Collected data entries
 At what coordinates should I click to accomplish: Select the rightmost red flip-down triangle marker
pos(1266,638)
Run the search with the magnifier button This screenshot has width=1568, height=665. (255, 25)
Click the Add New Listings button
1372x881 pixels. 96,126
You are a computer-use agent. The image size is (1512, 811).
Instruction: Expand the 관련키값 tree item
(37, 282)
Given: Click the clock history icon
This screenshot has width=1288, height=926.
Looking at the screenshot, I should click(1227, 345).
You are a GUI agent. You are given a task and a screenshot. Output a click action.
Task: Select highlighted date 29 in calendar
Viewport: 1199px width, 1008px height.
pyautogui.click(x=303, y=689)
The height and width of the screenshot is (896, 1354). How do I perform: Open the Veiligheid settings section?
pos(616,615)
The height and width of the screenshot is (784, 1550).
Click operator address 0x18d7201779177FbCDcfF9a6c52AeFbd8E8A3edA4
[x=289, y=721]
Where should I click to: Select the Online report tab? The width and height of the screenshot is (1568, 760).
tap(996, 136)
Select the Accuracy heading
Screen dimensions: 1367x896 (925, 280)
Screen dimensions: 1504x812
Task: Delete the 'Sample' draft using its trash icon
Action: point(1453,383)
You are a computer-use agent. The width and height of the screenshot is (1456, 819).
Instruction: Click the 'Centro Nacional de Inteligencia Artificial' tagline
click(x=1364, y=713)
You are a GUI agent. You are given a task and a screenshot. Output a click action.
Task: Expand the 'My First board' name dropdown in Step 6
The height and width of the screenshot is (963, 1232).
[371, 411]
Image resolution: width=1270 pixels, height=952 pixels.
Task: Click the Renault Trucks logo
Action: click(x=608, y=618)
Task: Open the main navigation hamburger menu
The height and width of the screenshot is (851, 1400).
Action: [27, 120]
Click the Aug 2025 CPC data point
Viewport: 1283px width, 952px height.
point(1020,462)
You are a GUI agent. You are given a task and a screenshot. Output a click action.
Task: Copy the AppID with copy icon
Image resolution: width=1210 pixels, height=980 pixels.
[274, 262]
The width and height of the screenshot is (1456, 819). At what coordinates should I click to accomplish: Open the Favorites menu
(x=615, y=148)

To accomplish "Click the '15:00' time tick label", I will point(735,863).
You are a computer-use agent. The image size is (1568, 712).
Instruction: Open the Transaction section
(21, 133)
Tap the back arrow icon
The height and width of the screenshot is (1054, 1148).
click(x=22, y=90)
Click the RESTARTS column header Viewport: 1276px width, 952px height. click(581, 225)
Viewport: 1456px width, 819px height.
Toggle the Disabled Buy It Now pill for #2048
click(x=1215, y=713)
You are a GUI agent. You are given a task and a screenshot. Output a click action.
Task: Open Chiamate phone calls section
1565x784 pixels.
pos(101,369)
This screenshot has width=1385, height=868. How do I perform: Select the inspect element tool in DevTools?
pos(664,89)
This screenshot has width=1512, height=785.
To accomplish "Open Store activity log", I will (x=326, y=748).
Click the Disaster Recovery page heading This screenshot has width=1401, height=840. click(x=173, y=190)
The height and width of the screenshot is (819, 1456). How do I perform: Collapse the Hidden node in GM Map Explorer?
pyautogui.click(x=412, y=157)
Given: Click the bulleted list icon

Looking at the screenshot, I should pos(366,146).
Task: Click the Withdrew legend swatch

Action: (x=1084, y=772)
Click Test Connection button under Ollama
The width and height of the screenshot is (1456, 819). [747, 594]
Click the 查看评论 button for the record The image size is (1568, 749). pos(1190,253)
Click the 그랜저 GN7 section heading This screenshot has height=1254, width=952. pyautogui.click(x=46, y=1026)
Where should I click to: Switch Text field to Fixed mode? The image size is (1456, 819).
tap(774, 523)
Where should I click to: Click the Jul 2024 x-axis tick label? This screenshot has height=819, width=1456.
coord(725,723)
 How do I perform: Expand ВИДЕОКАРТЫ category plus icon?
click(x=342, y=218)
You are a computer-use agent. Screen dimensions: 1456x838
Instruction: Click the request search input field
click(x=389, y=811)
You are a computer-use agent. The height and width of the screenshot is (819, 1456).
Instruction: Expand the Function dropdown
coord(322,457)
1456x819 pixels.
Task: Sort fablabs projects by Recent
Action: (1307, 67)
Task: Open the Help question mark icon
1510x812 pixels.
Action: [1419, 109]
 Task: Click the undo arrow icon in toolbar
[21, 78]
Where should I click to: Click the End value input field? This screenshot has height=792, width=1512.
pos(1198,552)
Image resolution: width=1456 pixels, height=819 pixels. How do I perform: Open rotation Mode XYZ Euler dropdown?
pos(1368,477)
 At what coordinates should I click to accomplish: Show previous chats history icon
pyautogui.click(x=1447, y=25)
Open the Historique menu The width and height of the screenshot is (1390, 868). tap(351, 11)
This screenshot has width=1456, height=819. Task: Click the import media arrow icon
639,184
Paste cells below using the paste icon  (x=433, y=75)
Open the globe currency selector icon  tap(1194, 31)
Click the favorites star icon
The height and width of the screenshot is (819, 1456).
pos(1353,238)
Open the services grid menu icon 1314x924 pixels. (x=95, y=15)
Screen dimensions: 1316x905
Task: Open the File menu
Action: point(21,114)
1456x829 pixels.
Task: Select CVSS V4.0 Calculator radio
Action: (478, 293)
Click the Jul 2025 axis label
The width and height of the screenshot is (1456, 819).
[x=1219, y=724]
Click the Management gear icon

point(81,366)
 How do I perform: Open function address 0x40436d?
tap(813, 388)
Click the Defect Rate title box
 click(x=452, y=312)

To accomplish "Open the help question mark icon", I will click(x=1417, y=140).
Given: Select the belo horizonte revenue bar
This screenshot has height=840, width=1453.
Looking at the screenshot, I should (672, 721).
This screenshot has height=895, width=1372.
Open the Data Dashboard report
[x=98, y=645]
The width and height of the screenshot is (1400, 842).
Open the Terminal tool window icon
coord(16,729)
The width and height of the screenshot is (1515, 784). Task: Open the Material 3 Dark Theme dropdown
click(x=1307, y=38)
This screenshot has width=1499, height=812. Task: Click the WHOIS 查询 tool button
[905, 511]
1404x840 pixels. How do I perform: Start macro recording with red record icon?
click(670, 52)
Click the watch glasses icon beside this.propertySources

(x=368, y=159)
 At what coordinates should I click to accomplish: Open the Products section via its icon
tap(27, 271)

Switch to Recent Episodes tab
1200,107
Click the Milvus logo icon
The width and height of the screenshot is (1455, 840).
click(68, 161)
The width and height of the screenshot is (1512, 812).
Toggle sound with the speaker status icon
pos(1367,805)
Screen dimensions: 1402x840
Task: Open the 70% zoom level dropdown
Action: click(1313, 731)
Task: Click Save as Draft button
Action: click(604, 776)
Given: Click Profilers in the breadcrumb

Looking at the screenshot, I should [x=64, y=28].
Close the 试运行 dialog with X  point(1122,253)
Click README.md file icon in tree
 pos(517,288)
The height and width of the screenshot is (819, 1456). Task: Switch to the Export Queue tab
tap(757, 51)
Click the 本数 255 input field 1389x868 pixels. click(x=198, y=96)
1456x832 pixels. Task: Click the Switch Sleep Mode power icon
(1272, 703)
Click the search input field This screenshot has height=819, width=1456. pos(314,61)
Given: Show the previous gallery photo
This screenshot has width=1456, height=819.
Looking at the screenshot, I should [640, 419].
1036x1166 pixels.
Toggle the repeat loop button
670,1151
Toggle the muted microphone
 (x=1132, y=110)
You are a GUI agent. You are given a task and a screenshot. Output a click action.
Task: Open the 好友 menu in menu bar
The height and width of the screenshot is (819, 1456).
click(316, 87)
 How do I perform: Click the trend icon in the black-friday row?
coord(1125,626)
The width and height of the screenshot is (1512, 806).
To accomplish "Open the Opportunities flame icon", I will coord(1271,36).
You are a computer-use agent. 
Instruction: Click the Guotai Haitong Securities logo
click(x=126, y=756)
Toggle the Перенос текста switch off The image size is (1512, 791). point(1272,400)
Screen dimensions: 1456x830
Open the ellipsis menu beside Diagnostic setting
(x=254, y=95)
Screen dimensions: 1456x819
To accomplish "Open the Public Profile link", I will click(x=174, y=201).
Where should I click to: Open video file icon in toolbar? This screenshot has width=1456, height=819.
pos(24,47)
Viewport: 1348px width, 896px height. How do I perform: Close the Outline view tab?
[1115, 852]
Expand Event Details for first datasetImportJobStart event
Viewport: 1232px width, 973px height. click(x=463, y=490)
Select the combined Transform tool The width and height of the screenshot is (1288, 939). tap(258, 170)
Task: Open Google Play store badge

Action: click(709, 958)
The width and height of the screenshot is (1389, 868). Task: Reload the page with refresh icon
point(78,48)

> _Required work_:
Copy the records above faithfully. Begin at their first line, end at the line containing "You are a computer-use agent. The width", and include nothing else.

> _Solution_:
 At what coordinates should I click to accomplish: Select the rightmost red flip-down triangle marker
pos(1266,638)
Run the search with the magnifier button This screenshot has width=1568, height=665. (255, 25)
Click the Add New Listings button
1372x881 pixels. 96,126
You are a computer-use agent. The image size is (1512, 811).
Instruction: Expand the 관련키값 tree item
(37, 282)
Given: Click the clock history icon
This screenshot has width=1288, height=926.
Looking at the screenshot, I should click(1227, 345).
You are a GUI agent. You are given a task and a screenshot. Output a click action.
Task: Select highlighted date 29 in calendar
Viewport: 1199px width, 1008px height.
pyautogui.click(x=303, y=689)
The height and width of the screenshot is (896, 1354). How do I perform: Open the Veiligheid settings section?
pos(616,615)
The height and width of the screenshot is (784, 1550).
Click operator address 0x18d7201779177FbCDcfF9a6c52AeFbd8E8A3edA4
[x=289, y=721]
Where should I click to: Select the Online report tab? The width and height of the screenshot is (1568, 760).
tap(996, 136)
Select the Accuracy heading
Screen dimensions: 1367x896 (925, 280)
Screen dimensions: 1504x812
Task: Delete the 'Sample' draft using its trash icon
Action: point(1453,383)
You are a computer-use agent. The width and height of the screenshot is (1456, 819).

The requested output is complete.